A aparente contradição entre o recuo do consumo e o avanço dos lucros “é uma das razões por que em Wall Street há muito mais alegria que nas casas dos trabalhadores, onde o pessimismo é profundo e o desemprego dá poucos sinais de que vai diminuir”, comenta o jornal Times.
Sintomas do fascismo
Imigrantes e negros são os segmentos da classe trabalhadora mais afetados pela crise. O desemprego entre os negros chegou a 15,5% em maio, contra taxas nacionais de 9,7%. A situação já é quase tão desesperada quanto no ponto mais baixo da Grande Depressão dos anos 1930: mais de um, de cada seis negros, está desocupado; entre adolescentes negros, a maioria dos quais está fora da escola e busca emprego de tempo integral, a taxa de desemprego alcança 38%.
O Censo dos EUA revela que a proporção de brancos que viviam na pobreza era de 8,6% em 2008, mas a taxa quase triplica entre os cidadãos afro-americanos e latinos, com 24,7 e 23,2%, respectivamente. Em 2008, 30,7% dos latinos, 19,1% dos afro-americanos e 14,5% dos brancos careciam de qualquer seguro médico.
A exemplo do que ocorre na Europa, a extrema-direita norte-americana, que avança no seio do Partido Republicano, procura transformar os imigrantes em bodes expiatórios da crise. A recessão exacerba o cinismo da oligarquia financeira e estimula a intolerância e o racismo, criando um caldo de cultura próprio do fascismo.
Fragmentar a classe trabalhadora com a clivagem entre imigrantes, negros e brancos “nativos” e impedir o desenvolvimento de uma consciência e uma identidade de classe entre as diferentes categorias e segmentos é uma operação elementar do grande capital para manter o domínio e o modelo econômico predatório e reacionário.
Frustração
A recessão teve um papel decisivo na eleição de Obama. Os trabalhadores enxergaram no líder negro a esperança de medidas concretas e eficazes contra o desemprego e o retrocesso social. Votaram em massa no candidato democrata. Mas o atual presidente, que não poupou recursos para salvar os banqueiros, frustrou as expectativas do povo, está com a popularidade em baixa e tende a colher um resultado melancólico nas eleições parlamentares de novembro.
O que ainda está em curso nos Estados Unidos é uma crise típica do capitalismo, que ocorre nos marcos do desenvolvimento desigual das nações reforçando o declínio histórico da hegemonia americana e os desequilíbrios insustentáveis da ordem imperialista.
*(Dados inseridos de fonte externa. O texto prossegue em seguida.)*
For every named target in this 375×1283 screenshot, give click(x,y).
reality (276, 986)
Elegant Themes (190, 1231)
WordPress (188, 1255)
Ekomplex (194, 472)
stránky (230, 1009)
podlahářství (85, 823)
Infelizmente, não há sinais de solução à vista. Sufocada por um sindicalismo corrompido e a divisão racial e étnica em seu próprio meio (entre negros, brancos e imigrantes), a classe trabalhadora não está em condições de apresentar uma alternativa progressista ao capitalismo neoliberal dos EUA. O processo eleitoral é monopolizado por dois partidos que têm o rabo preso com as classes dominantes e parece infenso a mudanças. O pleito de novembro não vai alterar esta realidade, a menos que seja para pior.